Em Escrevivendo o leitor-internauta poderá ler, ou reler, contos e crônicas de minha autoria, sobretudo os já publicados nos meus livros: "Um lugar muito lá,", "Vento nas Casuarinas", "Menina com flor", "O infinitivo e outros males", e "Onde dormem as nuvens".
Além desses, publiquei o infantil "Toda criança merece ter um bicho".
A cada duas semanas, um texto será colocado e ficará aberto à leitura, às criticas, às sugestões e, quem sabe, aos elogios dos leitores.

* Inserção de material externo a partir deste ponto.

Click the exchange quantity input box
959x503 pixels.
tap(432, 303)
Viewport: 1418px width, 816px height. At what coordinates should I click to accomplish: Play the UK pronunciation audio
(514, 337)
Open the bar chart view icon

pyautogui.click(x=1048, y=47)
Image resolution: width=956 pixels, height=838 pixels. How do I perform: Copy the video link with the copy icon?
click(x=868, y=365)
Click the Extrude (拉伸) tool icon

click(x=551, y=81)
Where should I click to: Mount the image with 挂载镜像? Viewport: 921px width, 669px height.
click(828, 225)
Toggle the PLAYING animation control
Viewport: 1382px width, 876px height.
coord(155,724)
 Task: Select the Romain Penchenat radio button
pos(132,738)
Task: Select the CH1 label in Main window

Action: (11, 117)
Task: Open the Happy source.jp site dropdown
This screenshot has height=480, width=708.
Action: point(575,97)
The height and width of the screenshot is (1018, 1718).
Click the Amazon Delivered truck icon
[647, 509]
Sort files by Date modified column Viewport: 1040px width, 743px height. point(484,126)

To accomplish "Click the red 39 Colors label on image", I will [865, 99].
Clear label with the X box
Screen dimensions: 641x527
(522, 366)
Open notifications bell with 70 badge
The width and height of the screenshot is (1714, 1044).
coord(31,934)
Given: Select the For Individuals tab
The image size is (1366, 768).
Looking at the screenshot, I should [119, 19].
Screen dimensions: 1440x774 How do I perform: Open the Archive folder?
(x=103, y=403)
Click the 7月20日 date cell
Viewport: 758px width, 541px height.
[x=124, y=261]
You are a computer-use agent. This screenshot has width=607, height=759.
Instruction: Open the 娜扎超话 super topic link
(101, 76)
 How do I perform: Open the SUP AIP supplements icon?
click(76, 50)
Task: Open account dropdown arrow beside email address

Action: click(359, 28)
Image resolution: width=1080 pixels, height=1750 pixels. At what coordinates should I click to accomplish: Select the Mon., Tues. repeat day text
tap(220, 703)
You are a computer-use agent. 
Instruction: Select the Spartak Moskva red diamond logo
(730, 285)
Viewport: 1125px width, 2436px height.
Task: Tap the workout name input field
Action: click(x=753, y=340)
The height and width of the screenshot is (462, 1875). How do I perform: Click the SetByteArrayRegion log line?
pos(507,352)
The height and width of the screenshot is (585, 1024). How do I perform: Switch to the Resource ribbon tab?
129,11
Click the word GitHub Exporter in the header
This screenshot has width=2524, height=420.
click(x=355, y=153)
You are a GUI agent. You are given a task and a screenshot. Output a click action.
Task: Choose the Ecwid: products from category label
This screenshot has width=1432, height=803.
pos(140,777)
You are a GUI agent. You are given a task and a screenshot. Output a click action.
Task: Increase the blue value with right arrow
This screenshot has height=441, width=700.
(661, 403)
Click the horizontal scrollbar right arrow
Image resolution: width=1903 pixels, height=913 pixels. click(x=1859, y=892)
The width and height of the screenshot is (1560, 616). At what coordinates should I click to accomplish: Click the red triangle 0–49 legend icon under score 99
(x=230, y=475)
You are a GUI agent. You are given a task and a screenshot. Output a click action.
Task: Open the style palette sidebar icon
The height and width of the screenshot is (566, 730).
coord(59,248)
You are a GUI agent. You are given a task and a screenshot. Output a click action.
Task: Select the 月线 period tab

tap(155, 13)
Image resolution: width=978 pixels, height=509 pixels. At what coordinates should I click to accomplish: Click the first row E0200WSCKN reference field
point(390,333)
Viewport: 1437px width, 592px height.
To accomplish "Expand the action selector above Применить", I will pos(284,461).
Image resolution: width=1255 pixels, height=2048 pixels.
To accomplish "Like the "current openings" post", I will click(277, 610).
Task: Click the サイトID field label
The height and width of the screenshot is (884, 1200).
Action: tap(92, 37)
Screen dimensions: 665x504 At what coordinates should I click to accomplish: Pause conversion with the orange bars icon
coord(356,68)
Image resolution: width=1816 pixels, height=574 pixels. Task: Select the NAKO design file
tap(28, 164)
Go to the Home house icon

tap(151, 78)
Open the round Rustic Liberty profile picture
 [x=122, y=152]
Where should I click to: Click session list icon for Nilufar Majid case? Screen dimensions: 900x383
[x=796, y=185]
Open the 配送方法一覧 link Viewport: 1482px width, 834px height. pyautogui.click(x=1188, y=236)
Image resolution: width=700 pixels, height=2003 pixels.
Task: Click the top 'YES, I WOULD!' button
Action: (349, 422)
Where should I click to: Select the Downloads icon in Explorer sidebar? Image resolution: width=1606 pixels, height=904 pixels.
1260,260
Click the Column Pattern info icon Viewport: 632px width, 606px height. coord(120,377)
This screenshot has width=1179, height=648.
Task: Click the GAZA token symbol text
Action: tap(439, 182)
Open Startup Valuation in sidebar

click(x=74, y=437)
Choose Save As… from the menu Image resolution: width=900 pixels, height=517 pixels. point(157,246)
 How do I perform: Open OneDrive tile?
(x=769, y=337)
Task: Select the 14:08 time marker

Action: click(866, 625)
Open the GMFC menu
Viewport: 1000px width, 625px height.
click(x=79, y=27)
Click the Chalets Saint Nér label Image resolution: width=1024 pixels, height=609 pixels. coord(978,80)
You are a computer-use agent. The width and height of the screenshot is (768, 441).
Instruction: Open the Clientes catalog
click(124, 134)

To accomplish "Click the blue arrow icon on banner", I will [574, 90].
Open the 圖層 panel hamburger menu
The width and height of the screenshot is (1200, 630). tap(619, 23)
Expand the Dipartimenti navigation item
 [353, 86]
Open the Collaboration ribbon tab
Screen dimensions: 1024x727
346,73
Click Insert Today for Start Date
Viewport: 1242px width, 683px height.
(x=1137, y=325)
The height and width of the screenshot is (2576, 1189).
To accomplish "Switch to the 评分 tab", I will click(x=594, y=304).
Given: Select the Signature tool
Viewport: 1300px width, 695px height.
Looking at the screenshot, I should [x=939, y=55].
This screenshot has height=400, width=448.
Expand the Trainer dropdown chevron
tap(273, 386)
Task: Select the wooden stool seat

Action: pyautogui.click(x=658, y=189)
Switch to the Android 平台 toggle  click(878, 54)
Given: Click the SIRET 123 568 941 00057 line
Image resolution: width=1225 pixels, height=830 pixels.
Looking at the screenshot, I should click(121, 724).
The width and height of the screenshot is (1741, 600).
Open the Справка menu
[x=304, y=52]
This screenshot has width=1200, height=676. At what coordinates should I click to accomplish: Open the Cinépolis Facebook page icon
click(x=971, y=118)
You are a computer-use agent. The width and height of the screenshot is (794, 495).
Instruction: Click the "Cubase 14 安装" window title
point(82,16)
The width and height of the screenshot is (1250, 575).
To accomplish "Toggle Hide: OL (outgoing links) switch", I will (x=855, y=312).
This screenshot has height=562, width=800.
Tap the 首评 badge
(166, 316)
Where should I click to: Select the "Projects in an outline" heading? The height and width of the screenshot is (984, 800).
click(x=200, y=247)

sábado, 6 de agosto de 2011

JUÍZO FINAL

O FIM DO MUNDO


Mas sempre o fim do medo chegava antes do fim do mundo


Quem se deu ao trabalho de ir à missa no último domingo, ouviu Jesus falando sobre o fim do mundo e recomendando que estivéssemos atentos, porque “não sabeis quando será o tempo”.
Não quero entrar agora por nenhum caminho transcendente nesta modesta crônica, para a qual, aliás, o fim do mundo está bem próximo. Quando muito, ela viverá por alguns minutos diante dos olhos do eventual leitor, e logo cairá no esquecimento eterno.  É bom que os cronistas não se iludam.  Poucas horas depois de ter nascido, seu precioso texto estará envolvendo um cacho de bananas que maduram, forrando a sola de um sapato velho e furado.  Com muita sorte, o papel será reciclado e aí as belas frases e os nobres sentimentos com que enchemos a folha nada mais serão do que, como no soneto de Machado de Assis, pensamentos idos e vividos.
Mas a leitura do Evangelho (Marcos l3, l4-37) me fez lembrar dos tempos em que eu, criança, tinha mais curiosidade do que medo acerca do fim do mundo.  Naquela época se dizia que “a mil chegarás, de dois mil não passarás”, ameaça que, garantiam os adultos, estava na Bíblia e, portanto, acima de qualquer contestação.  Na minha cabeça infantil, dois mil era coisa distante demais, não dava para avaliar.  Pouco perigoso é o perigo longínquo e, para as crianças, nenhum risco é iminente, nunca há com que se preocupar.   Assim sendo, eu convivia mais ou menos bem com a ideia de fim do mundo e sempre achava que “Juízo Final” seria quando todas as pessoas, afinal, tomassem juízo (pensando bem, não era uma conclusão inteiramente errada).  Verdade que eu me encolhia sob as cobertas nas noites de tempestade, ou quando a falta de energia elétrica deixava tudo escuro.  Mas sempre o fim do medo chegava antes do fim do mundo.
Também procurava me manter na boa amizade dos santos, certo de que havia gente demais na Terra e que, quando ela acabasse, o Senhor iria precisar de ajuda para julgar todo esse povo.  Fechava os olhos e via a multidão esperando para ser julgada.  Deus, sentado no trono, parecia dizer: “Isso hoje está parecendo fila de banco em dia de pagamento do INSS!” De modo que valia a pena manter boas relações com os santos, hábito que ainda hoje cultivo.   Era então muito comum uma gravura em que duas crianças caminhavam à beira do precipício e, embora a ponte fosse apenas uma pinguela rebentada e uma serpente estivesse pronta para dar-lhes o bote, elas nada sofriam, porque eram seguidas pelo Anjo da Guarda, que as protegia.
Eu tinha certeza de que havia um anjo especialmente designado por Deus para me observar, cuidar de mim e, quando chegasse a hora, depor a meu favor ou contra mim.  Sei que os evangélicos criticam muito a crença católica em anjos e santos, mas é confortador pensar que o Universo está repleto de aliados nossos, com os quais Deus talvez queira nos dizer que, se outros conseguiram, nós também podemos conseguir.  Enfim, não vamos discutir quem está com a razão a respeito de como Deus é, age ou pensa.  Chego a achar que Deus ri muito da nossa ignorância a respeito dele.  Ou talvez chore de vez em quando, ao ver que, para nos desentendermos, até ele serve de pretexto.
Não que eu não creia no fim do mundo.  Sei que ele virá para cada um de nós.  Pode ser no ano três mil, pode ser antes, pode ser depois.  Todos juntos, ou cada um na sua hora particular, iremos.  Sem dúvida que iremos.  Mas, como disse Dag Hammarsjold; “Não procure a morte. Ela o encontrará. Procure o caminho que faz da morte um complemento”.